The Secretary of State has no role in authorising property search warrants, which arguably are more intrusive, and involve invasion of a person’s home and discovery of information about a far wider range of subjects than a person’s communications. The only reason ever offered is that the Secretary of State is subject to scrutiny by Parliament, whereas a judicial commissioner is not.
When they gave evidence to the Joint Committee I asked two former Ministers who were responsible for authorising warrants how many times they had been held to account by Parliament. Both the noble Lord, Lord Blunkett, former Home Secretary, and Owen Paterson, former Northern Ireland Secretary, said that it had never happened. That was just as well because it is a criminal offence under RIPA for the existence or details of a warrant to be publicly disclosed. Clause 54 of the Bill continues that ban, with a penalty of up to five years in prison. Therefore, the whole notion of parliamentary accountability for Ministers who authorise warrants is a complete myth. It has never happened and the Bill prohibits it.
I expect that the Government will refer to the potential to be held to account by the ISC, but that does not fit the Bill and is not visible to the public. As far as I know—and as far as the noble Lord, Lord Blunkett, knew when he gave evidence—there are no examples of the ISC holding Ministers to account. I should be interested if the Minister can give some examples of when that has happened. I, too, wait with interest to hear the Government’s response to the amendment.
My Lords, the Secretary of State’s involvement in law enforcement warrants is a historical hangover from when this was the only kind of control or restraint on police applications that existed prior to this legislation. Perhaps it shows a lack of rethinking the nature of judicial authorisation, such as this Bill provides for, that her involvement—it may well be “him” in the future—should have survived when it does not seem either to have practical purpose or to add significantly to the protections that the legislation will afford against misuse or excessive use of the power.

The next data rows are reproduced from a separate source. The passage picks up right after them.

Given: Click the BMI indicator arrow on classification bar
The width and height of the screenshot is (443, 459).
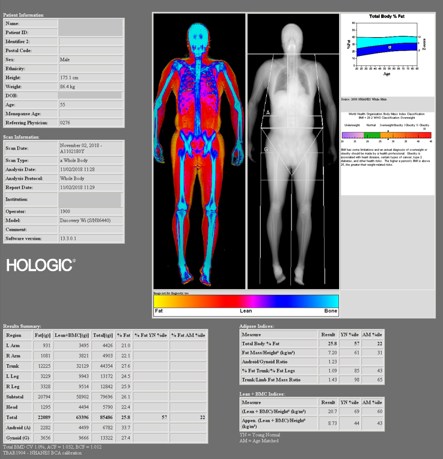Looking at the screenshot, I should pos(388,130).
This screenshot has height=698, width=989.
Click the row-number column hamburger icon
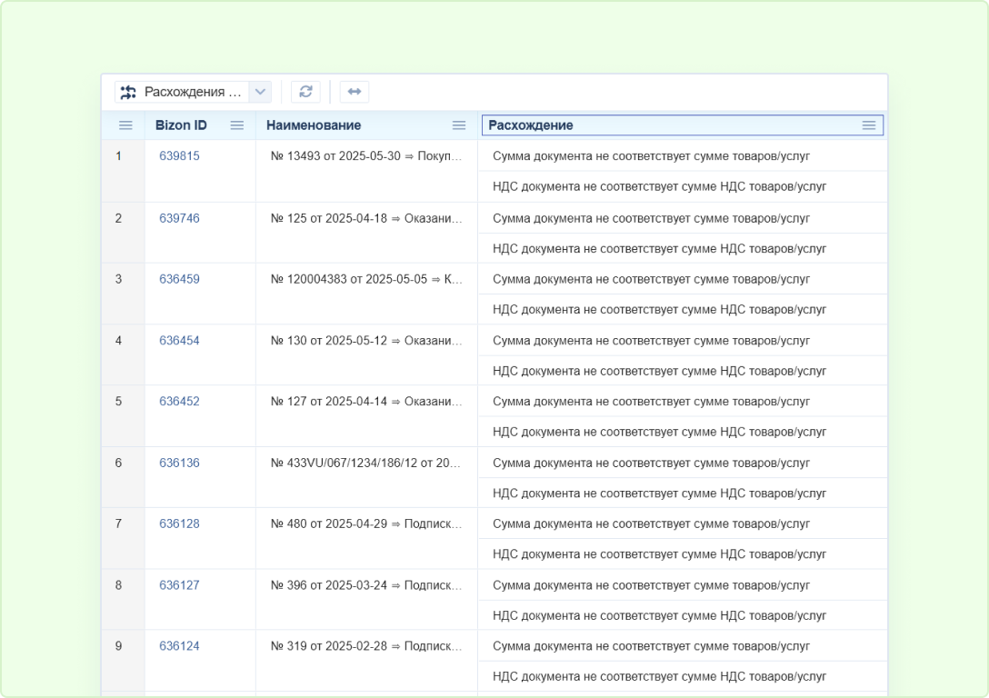point(125,125)
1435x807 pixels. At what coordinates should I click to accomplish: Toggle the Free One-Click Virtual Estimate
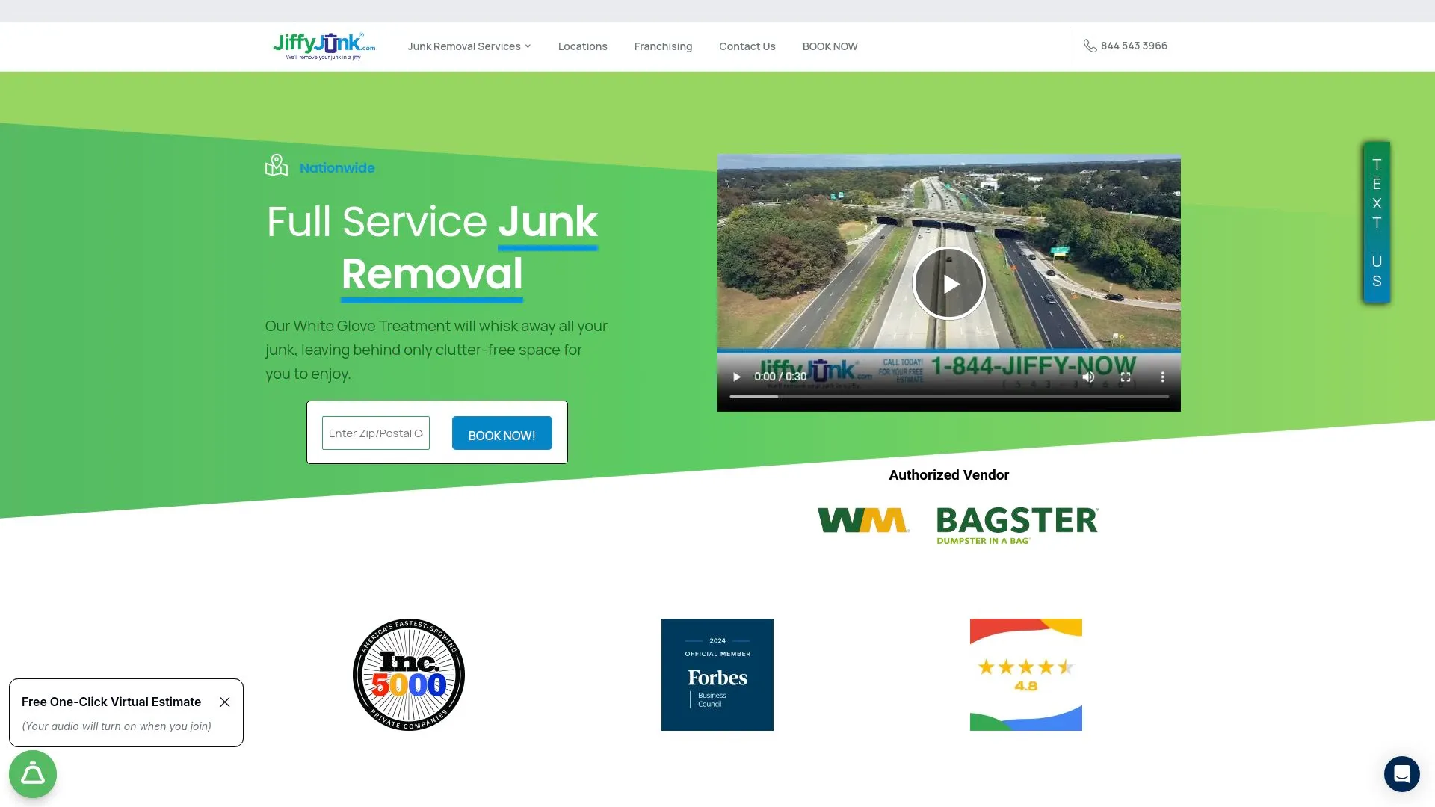click(x=226, y=702)
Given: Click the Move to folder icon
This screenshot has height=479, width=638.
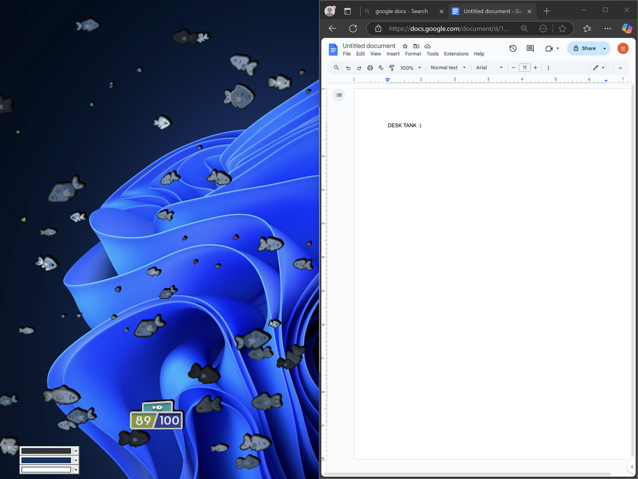Looking at the screenshot, I should [x=416, y=46].
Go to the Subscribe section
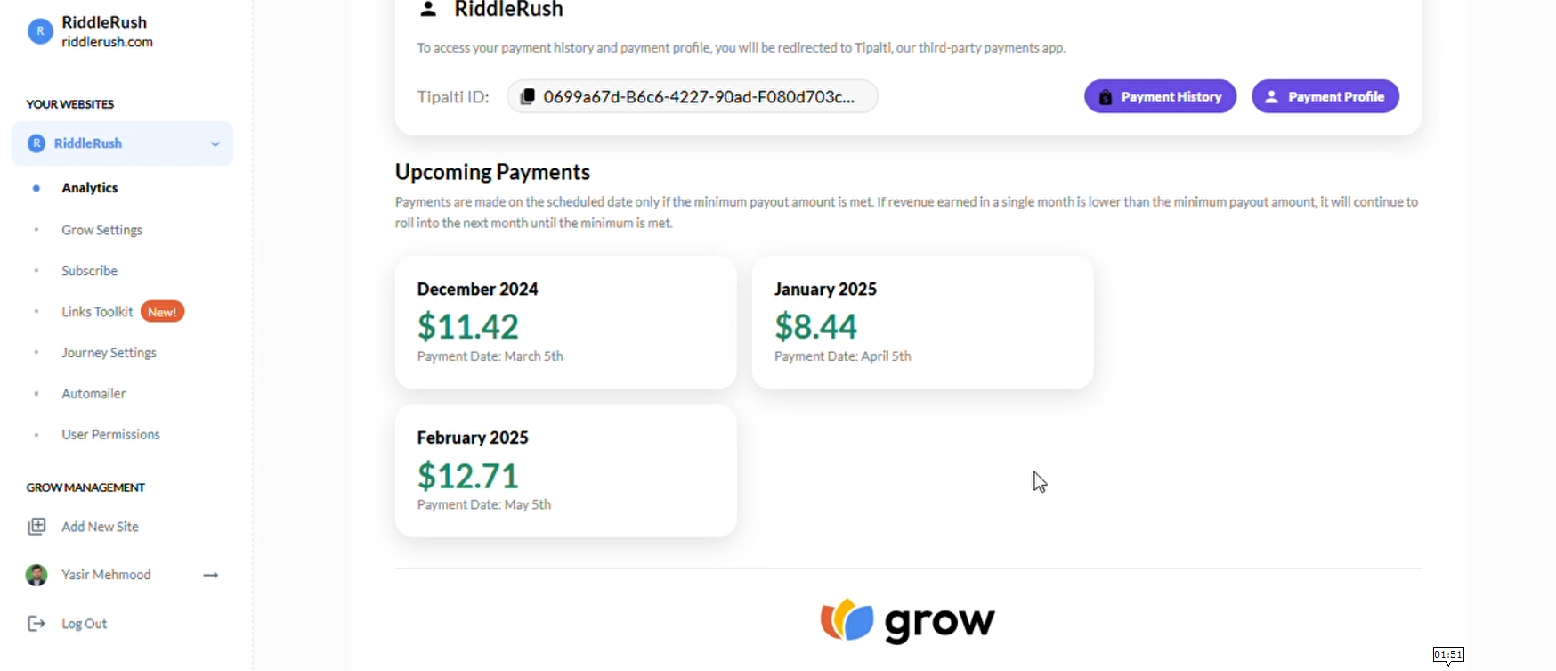The width and height of the screenshot is (1556, 671). coord(89,271)
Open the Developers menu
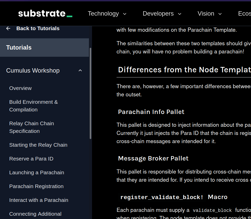This screenshot has height=219, width=251. point(158,14)
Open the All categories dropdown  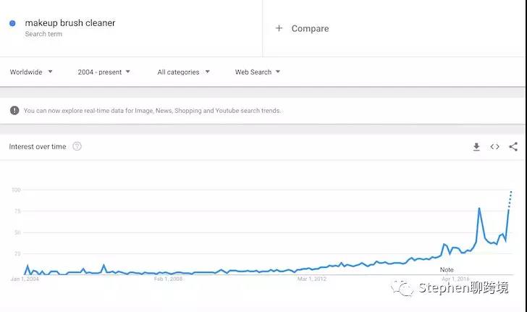click(183, 72)
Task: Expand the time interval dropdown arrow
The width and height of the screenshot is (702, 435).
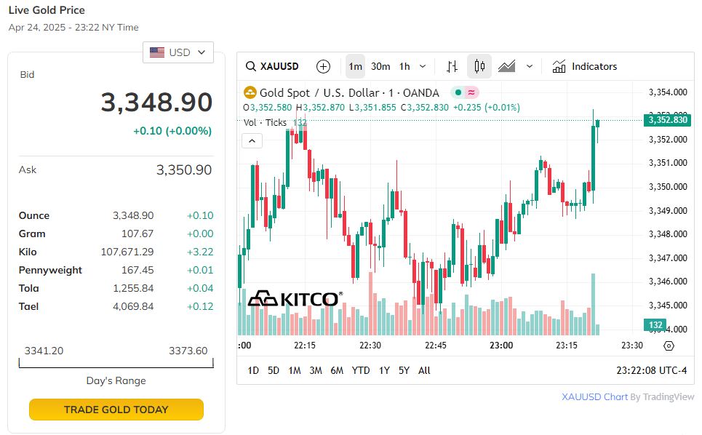Action: point(423,66)
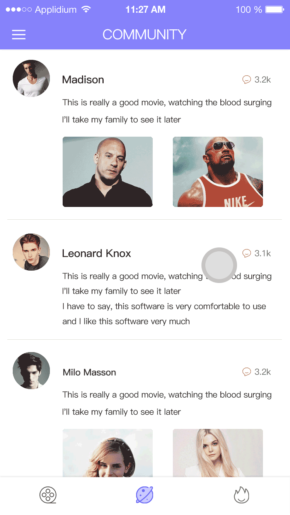Viewport: 290px width, 515px height.
Task: Tap the Wi-Fi signal icon
Action: tap(86, 9)

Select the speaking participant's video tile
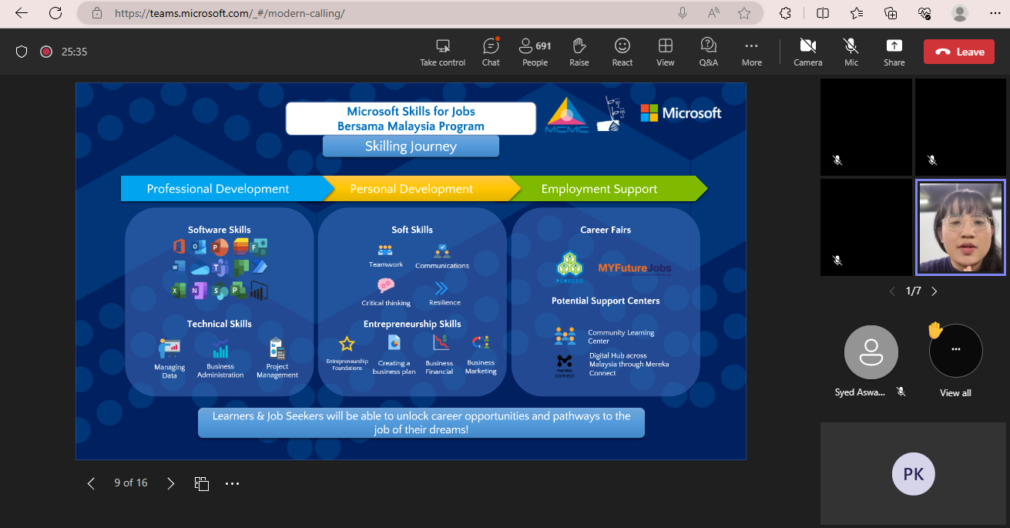pos(960,227)
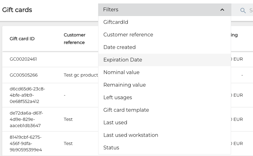Sort by Gift card ID column header
This screenshot has height=156, width=253.
pos(22,39)
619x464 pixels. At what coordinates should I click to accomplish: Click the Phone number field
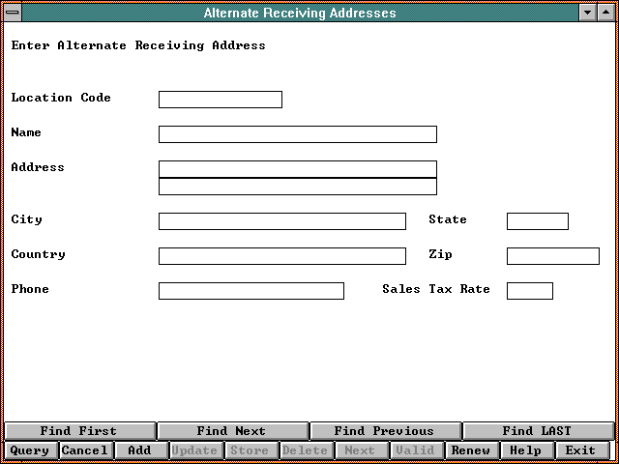pyautogui.click(x=251, y=291)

I think the Minister will have to concede that the notion of democratic accountability is wafer thin because a Minister cannot come to Parliament to explain or defend what is being asked about—any warrant. I would like the Minister to explain to us why the four other partners in the “Five Eyes” network—that is, Australia, Canada, the US and New Zealand—find no need for this democratic accountability.
The “Five Eyes” partnership of Australia, New Zealand, Canada, America and the UK has been in existence since the Second World War. The UK is the only one out of those five that feels the need for Secretaries of State or politicians in general to be involved in authorising warrants. I was wondering why the UK has to stand out alone in that way.
It is really quite difficult for me to answer the noble Lord’s question on the “Five Eyes”: it has to be a question for the other members of that group. The approach we have taken is consonant with our general wish, as a country, to hold Ministers to account for important decisions taken about national security and privacy, rather than to consign those decisions to the court. Nevertheless, we believe there is a role for a judicial commissioner to approve what Ministers do. That double lock is the formula which most people in the other place were comfortable with. That is probably all I can say on that score. I hope that the noble Lord will reflect on the case of Lee Rigby, which is a good example of how a Minister was directly accountable to Parliament, albeit in secret session but nevertheless fully accountable to a committee of Parliament. I am sure there are other examples where that has occurred.